14 nurses on one floor just gave their 2 weeks notice on the same day!  Rumor has it that our hospital is not hiring any regular staff and is planning on only hiring travelers in an attempt to bust our union. We have no code or RRT teams at the moment. Ambulatory floats have been pulled in-patient. They’d pull us too but we are already at least 10 nurses short on the daily. The CNO recently told us that if we don’t like how things are,  “Amazon is hiring”. Our manager massively threw us under the bus then immediately went on vacation leaving us to try to clean up the mess. Her last message to us…”Peace Out”. Since she’s been back all she’s done is hide in her office with the door closed and a “do not disturb” sign on it. Our annual reviews are due…I can only imagine how those are going to turn out, they don’t want to pay us. Morale is the worst I’ve ever seen it in over 30 decades of nursing. The lack of respect from the top down is stunning. I’d run too if I could but I can’t take the massive financial risk. 

21 Votes
Specializes in Neurosciences, stepdown, acute rehab, LTC.
4 minutes ago, Wuzzie said:

Morale is the worst I’ve ever seen it in over 30 decades of nursing 

Gandalf, this is the worst mass exodus story I've ever heard. (Jokes aside, it definitely is the worst.) Im so sorry , I hope you can get out of there. 

6 Votes
Specializes in OB.
1 hour ago, Wuzzie said:

14 nurses on one floor just gave their 2 weeks notice on the same day!  Rumor has it that our hospital is not hiring any regular staff and is planning on only hiring travelers in an attempt to bust our union. We have no code or RRT teams at the moment. Ambulatory floats have been pulled in-patient. They’d pull us too but we are already at least 10 nurses short on the daily. The CNO recently told us that if we don’t like how things are,  “Amazon is hiring”. Our manager massively threw us under the bus then immediately went on vacation leaving us to try to clean up the mess. Her last message to us…”Peace Out”. Since she’s been back all she’s done is hide in her office with the door closed and a “do not disturb” sign on it. Our annual reviews are due…I can only imagine how those are going to turn out, they don’t want to pay us. Morale is the worst I’ve ever seen it in over 30 decades of nursing. The lack of respect from the top down is stunning. I’d run too if I could but I can’t take the massive financial risk. 

Good lord Wuzzie!  I'm so sorry you're dealing with this.  That is insanity.

3 Votes
Specializes in Geriatrics.

It’s not just nursing. There is an exodus of the work force in general. Everywhere there is a “now hiring” sign. Many people are fed up with the abuse from customers/pts/management. 

I worked previously as a DON in LTC. People were always calling off even pre covid. So I worked, 16 12 hr shifts in a row, with no day off, caring for 40 people entire care from ADLs to meds. I was devastated at how dangerous that was. I begged my company for help, begged my manager for help. I got laughed at. Actually laughed at, and they told me to deal with it because that’s my position. And I was on salary.
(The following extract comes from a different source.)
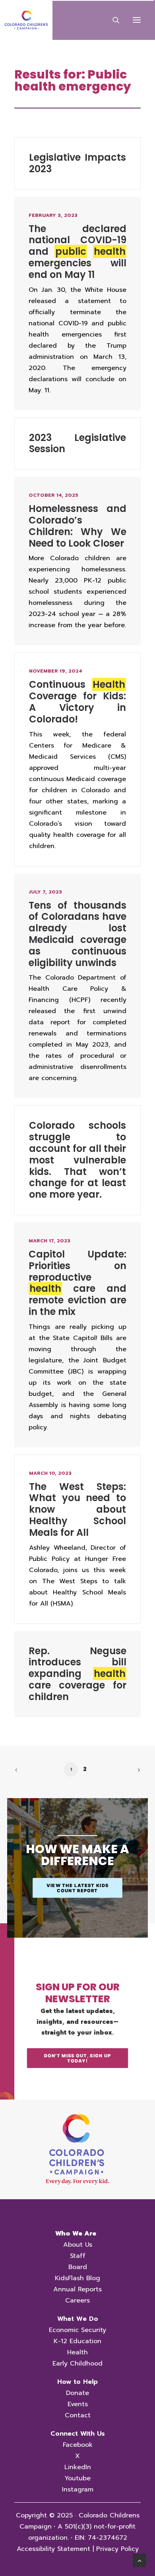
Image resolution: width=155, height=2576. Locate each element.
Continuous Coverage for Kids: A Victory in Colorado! (77, 701)
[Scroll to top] (139, 2560)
And the director of the entire building? She liked to get her nails done, and come to work Tuesday through Thursday 10-4. She didn’t even pick up the phone. “Not her job”. When she was trained to be a PCA…
I was Not even making minimum wage with the hours I was putting in. So yes I left. Had enough of working every holiday, every weekend, every night shift that someone decided they were too hung over to work. 
I made peanuts for a wage while everyone else in higher management was busy cashing in. I begged for travelers. They said no because it was too expensive. 
there is no loyalty with employment anymore. As a worker, you are used and abused to the extent that they can use you. Employers leverage what they can get out of you and then throw you away.